What the task requires: Once you reach the line containing "Unblocked Games wtf (1043, 868)" in the entries below, write out that line and each one after it down to the line containing "MORE (1178, 185)", exactly and with nothing added.

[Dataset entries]
********************

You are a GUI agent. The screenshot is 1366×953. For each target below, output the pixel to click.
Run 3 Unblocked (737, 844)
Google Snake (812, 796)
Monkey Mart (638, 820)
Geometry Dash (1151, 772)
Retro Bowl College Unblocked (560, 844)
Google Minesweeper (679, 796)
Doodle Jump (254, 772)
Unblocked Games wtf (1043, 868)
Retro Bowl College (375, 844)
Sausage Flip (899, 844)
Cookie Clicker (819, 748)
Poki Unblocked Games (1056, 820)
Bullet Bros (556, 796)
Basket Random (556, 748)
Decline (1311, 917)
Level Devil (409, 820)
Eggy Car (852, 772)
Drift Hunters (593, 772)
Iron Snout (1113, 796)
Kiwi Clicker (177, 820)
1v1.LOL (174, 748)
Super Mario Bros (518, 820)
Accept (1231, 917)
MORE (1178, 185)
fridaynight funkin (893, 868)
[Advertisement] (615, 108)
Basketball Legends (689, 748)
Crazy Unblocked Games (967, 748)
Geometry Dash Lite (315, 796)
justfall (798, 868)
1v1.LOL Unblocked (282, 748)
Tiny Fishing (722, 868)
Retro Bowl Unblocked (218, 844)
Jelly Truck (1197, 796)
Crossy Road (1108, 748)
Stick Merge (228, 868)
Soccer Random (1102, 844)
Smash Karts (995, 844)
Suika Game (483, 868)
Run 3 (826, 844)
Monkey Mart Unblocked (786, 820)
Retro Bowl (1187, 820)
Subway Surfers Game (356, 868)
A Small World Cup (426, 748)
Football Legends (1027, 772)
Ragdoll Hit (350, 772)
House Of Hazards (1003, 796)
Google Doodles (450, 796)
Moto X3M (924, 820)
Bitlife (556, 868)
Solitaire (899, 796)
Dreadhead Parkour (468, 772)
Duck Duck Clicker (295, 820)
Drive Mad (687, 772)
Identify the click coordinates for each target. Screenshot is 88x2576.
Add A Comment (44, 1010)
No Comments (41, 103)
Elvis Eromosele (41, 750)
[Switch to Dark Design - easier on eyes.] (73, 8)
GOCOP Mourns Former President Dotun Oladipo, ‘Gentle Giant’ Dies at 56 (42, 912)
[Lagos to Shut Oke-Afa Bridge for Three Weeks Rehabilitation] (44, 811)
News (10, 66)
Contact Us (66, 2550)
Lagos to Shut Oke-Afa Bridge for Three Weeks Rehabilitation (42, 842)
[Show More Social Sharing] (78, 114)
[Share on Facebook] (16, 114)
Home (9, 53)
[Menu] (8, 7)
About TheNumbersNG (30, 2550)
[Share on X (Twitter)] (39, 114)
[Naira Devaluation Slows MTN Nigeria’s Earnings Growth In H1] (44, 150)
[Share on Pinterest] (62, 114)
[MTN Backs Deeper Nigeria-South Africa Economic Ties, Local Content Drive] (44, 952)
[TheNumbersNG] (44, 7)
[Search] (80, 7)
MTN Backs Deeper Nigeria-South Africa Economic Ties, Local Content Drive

********************

Your solution:
Unblocked Games wtf (1043, 868)
Retro Bowl College (375, 844)
Sausage Flip (899, 844)
Cookie Clicker (819, 748)
Poki Unblocked Games (1056, 820)
Bullet Bros (556, 796)
Basket Random (556, 748)
Decline (1311, 917)
Level Devil (409, 820)
Eggy Car (852, 772)
Drift Hunters (593, 772)
Iron Snout (1113, 796)
Kiwi Clicker (177, 820)
1v1.LOL (174, 748)
Super Mario Bros (518, 820)
Accept (1231, 917)
MORE (1178, 185)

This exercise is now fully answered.